Occurrence Teaching period
A Autumn Term 2022-23

Module aims

to introduce you to workshop practice and to train you in some fundamental vocal and physical skills;

to develop the collaborative, mutually supportive, pro-active, qualities indispensable to all successful theatrical practice;

to explore some key trainer/practitioner figures, their practice and philosophies, in the history of acting, actor training and directing since the late nineteenth century;

to link some of the propositions and training techniques developed by these key figures to the training work undertaken in the workshops, so as to provide a model for the ways in which the one can productively inform the other.

Module learning outcomes

an introductory training, via a programme of practical workshops, to some core vocal and physical skills fundamental to developing the expressivity necessary for successful participation in later practical projects on the programme;

an experience of the collaborative and pro-active skills indispensable to productive workshop and rehearsal exploration;

an introduction to the principles and practice of some key acting trainers/practitioners over the last hundred years;

an experience of the ways in which core training and rehearsal/production practice can be enhanced by intelligent absorption and application of training methods and rehearsal techniques developed by some key figures as, for instance, Michael Chekhov;

an experience of writing about acting theory, and relating that theory to specific issues encountered in the workshops.

Academic and graduate skills

work collaboratively, in a generous, inventive, and pro-active manner, against firm deadlines;

communicate practically and vividly, via the vocal and movement skills which the module teaches, ideas and perceptions about how a text might be interpreted and performed;

produce logical and well-structured arguments supported by relevant evidence;

communicate complex ideas effectively and to a high standard in writing, orally and through IT;

manage time effectively and meet deadlines in appropriate fashion.

Indicative assessment

Task % of module mark
Essay/coursework 80
Practical 20

Special assessment rules

None

Indicative reassessment

Task % of module mark
Essay/coursework 100

Module feedback

Students will receive written feedback on all assessments and reassessments within 20 working days of your deadline.

Indicative reading

Reading for this module will vary, according to which approaches and plays are being taught, but the following general guides will be instructive:

Allain, P. and Harvie, J. (2005).

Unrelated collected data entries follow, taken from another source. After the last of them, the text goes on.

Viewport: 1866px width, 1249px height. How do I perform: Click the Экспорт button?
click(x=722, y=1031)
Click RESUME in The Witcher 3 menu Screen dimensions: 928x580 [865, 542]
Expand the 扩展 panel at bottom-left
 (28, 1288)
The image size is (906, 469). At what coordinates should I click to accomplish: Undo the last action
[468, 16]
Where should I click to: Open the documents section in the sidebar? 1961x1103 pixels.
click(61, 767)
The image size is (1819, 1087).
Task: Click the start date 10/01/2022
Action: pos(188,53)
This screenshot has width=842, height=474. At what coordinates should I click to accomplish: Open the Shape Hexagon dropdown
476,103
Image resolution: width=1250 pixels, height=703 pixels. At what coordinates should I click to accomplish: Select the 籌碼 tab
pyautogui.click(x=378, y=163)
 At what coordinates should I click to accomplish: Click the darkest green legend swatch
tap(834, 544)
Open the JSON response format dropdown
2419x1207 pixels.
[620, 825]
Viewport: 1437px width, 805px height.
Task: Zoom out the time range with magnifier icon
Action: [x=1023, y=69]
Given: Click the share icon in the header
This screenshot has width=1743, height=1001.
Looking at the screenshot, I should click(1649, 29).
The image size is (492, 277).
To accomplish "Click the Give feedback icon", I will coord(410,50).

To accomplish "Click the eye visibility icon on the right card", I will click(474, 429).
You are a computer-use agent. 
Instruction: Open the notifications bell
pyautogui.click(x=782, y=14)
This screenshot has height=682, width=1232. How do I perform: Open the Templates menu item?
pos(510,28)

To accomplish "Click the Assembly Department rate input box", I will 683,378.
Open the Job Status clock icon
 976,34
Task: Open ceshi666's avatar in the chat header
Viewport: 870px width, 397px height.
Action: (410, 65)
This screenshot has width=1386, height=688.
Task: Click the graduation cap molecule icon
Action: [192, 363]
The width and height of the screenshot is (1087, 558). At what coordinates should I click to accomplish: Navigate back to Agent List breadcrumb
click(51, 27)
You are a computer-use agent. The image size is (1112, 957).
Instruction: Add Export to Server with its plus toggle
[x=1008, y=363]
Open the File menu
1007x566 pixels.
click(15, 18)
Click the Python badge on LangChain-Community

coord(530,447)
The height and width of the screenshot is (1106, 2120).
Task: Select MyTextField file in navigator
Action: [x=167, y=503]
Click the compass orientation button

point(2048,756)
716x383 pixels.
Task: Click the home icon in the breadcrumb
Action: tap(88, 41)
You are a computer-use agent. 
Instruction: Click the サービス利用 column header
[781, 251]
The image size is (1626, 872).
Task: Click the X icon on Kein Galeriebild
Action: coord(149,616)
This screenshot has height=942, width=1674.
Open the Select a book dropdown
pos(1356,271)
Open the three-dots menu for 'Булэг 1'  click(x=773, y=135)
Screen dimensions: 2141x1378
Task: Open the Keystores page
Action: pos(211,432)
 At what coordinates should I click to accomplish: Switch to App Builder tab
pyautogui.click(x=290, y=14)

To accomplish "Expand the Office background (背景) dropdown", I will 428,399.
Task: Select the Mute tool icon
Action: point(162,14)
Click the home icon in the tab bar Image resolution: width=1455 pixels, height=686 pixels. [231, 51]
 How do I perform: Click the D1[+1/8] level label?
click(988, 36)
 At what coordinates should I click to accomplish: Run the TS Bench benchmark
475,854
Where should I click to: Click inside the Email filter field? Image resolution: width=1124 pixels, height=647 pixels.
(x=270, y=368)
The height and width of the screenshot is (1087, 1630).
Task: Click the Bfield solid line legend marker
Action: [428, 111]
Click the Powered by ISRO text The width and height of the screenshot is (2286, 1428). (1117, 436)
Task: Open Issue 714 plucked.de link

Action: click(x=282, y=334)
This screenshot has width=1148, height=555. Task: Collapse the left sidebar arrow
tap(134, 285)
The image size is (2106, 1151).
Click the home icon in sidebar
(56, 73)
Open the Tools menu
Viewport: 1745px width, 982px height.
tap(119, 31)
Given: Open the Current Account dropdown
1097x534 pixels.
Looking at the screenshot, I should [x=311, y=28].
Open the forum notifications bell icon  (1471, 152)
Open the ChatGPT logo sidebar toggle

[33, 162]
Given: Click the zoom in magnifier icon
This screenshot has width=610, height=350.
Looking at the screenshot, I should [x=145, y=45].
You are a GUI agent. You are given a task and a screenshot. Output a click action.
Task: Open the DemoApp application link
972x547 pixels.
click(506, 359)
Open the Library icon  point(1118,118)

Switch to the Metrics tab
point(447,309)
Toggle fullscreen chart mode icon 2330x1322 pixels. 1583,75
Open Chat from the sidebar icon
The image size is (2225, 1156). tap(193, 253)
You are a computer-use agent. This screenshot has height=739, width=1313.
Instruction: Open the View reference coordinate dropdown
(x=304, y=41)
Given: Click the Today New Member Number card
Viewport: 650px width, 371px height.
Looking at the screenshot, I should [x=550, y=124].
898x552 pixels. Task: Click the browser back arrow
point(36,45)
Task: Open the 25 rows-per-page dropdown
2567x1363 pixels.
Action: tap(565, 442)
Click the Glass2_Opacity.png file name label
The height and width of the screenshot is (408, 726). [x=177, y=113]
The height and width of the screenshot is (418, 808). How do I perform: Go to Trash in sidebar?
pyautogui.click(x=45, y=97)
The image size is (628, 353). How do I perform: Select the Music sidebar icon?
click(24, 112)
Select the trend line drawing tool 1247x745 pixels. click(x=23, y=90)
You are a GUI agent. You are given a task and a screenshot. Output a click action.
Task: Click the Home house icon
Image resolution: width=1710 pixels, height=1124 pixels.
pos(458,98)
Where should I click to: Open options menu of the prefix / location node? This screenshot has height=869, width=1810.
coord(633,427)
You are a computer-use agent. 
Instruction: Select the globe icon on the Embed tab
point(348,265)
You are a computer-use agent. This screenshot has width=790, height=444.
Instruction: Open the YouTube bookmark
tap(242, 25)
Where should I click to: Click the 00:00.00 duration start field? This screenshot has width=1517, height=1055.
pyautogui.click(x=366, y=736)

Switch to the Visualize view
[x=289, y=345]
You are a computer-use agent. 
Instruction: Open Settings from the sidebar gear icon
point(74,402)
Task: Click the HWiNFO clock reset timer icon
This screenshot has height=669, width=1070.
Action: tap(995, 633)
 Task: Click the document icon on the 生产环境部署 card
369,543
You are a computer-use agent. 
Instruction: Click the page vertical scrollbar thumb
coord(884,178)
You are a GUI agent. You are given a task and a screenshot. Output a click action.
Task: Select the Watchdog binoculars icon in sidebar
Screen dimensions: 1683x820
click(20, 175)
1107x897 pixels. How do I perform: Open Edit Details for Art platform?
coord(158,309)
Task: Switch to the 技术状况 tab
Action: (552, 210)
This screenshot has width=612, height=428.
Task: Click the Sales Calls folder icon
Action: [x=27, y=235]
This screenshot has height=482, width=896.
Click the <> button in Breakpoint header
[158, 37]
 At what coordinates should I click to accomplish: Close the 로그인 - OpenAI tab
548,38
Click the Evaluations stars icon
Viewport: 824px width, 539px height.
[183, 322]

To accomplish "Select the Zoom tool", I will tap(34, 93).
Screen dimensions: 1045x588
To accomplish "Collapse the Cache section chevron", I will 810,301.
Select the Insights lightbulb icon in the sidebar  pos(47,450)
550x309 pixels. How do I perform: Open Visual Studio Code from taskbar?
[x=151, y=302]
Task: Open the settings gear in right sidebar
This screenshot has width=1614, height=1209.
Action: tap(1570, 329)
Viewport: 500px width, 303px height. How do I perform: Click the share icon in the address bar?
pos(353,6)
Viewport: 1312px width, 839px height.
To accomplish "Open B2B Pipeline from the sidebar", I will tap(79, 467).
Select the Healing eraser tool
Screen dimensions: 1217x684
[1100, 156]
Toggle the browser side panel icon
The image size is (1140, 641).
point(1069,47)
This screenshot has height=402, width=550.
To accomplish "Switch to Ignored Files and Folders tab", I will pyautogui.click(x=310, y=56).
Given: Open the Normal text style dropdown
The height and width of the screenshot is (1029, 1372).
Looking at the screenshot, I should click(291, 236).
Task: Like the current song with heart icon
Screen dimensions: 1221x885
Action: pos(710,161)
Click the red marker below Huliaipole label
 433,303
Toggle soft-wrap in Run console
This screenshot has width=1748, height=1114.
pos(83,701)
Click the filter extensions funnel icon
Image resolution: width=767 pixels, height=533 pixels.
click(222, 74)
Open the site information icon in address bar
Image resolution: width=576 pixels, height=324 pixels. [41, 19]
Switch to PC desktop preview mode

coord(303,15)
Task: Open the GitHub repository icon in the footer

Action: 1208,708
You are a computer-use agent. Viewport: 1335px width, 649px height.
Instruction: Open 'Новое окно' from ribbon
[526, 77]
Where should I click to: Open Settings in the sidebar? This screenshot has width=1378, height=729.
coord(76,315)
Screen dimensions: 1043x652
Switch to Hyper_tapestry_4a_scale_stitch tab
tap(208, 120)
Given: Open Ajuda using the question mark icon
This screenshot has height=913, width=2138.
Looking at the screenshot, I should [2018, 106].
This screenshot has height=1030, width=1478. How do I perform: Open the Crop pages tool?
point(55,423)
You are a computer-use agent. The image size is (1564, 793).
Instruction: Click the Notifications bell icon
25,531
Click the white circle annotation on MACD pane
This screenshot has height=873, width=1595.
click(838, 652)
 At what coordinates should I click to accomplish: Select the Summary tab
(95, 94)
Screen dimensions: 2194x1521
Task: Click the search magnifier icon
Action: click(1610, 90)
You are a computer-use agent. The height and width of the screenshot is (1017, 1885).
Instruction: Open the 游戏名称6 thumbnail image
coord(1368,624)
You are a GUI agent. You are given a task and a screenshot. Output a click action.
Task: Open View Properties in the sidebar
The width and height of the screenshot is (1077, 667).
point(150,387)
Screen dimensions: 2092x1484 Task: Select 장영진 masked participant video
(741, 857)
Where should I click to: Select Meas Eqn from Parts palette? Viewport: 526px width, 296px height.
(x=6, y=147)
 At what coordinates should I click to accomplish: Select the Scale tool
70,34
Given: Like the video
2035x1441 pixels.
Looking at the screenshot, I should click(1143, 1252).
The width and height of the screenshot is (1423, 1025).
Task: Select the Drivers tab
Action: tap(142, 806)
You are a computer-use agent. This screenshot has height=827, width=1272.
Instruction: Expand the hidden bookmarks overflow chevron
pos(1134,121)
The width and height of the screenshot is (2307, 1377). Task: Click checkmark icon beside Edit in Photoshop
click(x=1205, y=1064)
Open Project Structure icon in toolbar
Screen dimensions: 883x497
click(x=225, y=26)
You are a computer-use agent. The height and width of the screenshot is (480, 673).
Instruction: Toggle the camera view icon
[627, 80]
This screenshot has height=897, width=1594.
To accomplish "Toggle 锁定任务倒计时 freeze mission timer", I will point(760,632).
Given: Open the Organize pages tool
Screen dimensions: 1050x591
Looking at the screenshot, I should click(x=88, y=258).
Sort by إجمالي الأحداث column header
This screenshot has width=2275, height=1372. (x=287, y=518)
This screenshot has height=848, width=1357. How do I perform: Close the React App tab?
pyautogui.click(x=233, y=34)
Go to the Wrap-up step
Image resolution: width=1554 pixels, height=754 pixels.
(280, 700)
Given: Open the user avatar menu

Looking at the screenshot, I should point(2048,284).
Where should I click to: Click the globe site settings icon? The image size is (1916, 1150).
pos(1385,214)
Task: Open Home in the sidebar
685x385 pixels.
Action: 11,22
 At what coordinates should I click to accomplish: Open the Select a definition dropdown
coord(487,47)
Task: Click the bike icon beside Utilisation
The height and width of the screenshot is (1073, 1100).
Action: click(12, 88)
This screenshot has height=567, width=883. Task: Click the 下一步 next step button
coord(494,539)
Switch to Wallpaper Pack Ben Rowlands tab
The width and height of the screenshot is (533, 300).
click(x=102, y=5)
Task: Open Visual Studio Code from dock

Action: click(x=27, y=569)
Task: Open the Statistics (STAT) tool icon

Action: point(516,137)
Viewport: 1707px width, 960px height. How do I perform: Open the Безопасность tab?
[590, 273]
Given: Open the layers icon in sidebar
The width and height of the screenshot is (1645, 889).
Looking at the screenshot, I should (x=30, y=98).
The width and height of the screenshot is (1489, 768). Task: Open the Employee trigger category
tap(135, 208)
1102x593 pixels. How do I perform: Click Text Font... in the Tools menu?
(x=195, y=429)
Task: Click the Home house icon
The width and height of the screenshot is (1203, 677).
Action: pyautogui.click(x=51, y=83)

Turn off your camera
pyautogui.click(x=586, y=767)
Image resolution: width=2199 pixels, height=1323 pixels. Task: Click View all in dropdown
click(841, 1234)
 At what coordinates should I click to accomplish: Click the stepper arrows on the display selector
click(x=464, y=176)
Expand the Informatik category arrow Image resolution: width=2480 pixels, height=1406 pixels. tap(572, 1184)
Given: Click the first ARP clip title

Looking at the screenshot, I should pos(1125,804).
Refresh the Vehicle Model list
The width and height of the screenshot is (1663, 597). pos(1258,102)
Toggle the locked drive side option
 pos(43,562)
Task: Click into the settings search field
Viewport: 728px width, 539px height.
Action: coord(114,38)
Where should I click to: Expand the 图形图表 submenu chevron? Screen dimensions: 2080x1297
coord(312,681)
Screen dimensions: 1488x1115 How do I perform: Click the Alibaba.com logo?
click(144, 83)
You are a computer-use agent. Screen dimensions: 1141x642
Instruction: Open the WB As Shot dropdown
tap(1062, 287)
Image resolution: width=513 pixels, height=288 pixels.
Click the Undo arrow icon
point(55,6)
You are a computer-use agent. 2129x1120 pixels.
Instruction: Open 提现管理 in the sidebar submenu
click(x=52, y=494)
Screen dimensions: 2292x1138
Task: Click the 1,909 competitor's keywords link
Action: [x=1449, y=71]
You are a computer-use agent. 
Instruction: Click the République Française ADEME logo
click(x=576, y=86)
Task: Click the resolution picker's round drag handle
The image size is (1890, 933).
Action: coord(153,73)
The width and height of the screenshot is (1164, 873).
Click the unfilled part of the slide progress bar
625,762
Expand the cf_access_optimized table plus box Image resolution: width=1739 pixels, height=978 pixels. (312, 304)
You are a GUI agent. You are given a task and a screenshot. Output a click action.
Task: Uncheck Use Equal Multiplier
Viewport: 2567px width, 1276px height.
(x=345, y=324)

The Routledge Companion to Theatre and Performance. Abingdon: Routledge.

Hodge, A. (2010). Actor Training. Abingdon: Routledge.

Leach, R. (2004). Makers of Modern Theatre. Abingdon: Routledge.

Linklater, K. (2006). Freeing the Natural Voice. London: Nick Hern.

Murray, S. and Keefe, J. (2007). Physical Theatres: A Critical Introduction. Abingdon: Routledge.

Pickering, K. and Woolgar. M. (2009). Theatre Studies. London: Palgrave Macmillan.



The information on this page is indicative of the module that is currently on offer. The University constantly explores ways to enhance and improve its degree programmes and therefore reserves the right to make variations to the content and method of delivery of modules, and to discontinue modules, if such action is reasonably considered to be necessary. In some instances it may be appropriate for the University to notify and consult with affected students about module changes in accordance with the University's policy on the Approval of Modifications to Existing Taught Programmes of Study.